ERIKA'S MUTTERSCHUTZ

Anfang der Neunziger, wir waren gerade in unsere neuen Räume nach Rott-Pessenhausen umgezogen, bot ich Erika, die schon jahrelang bei mir in der Herstellung angestellt war, die Position "Produktionsleitung" an. Sie war die ideale Mitarbeiterin. Nie krank, immer zuverlässig, supergenau, beliebt im Laborteam. Den schlimmsten Stress hielt sie aus, ohne dass er ihr anzusehen war. Endlich konnte ich auch mal wegfahren mit dem Wissen: Alles wird bestens laufen!

Nach vier Jahren Zusatzbelastung als Architektin und Bauhelferin am Umbau meines über 800 Jahre alten Bauernhofes war jetzt der Zeitpunkt gekommen, mal auszuatmen. Ein ideales Timing auch, um schwanger zu werden. Nachdem das Ergebnis feststand, nahm ich eine 4-monatige "Auszeit", besuchte noch einmal alle meine Rohstoffprojekte weltweit.

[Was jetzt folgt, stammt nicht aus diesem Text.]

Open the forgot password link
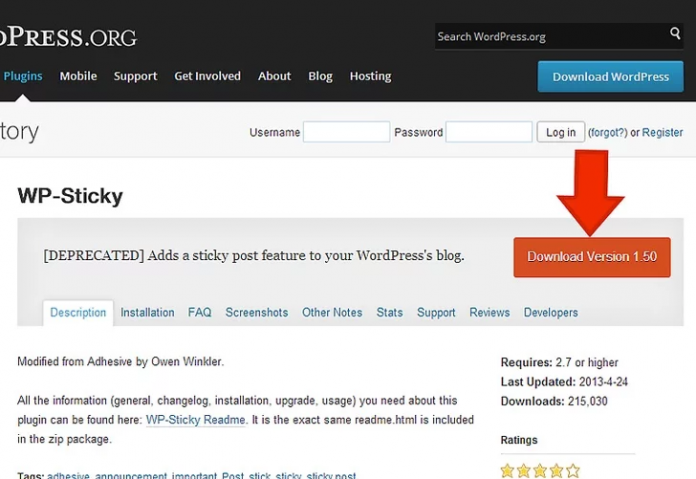Viewport: 696px width, 479px height. (x=607, y=133)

Dem Baby oder auch dem Kleinkind wollte ich so anstrengende Reisen nicht zumuten. Kurz vor meiner Abreise, ich war Ende des dritten Monates, gestand ich meinen Mitarbeitern die Schwangerschaft. Alle freuten sich, meinten, dies sei der bestmögliche Zeitpunkt für mich, oder besser: höchste Zeit, da ich bereits 36 war. Nur Erika schaute bei dieser Botschaft etwas blass und betreten aus - schnell erfuhr ich, dass auch sie schwanger sei, im zweiten Monat.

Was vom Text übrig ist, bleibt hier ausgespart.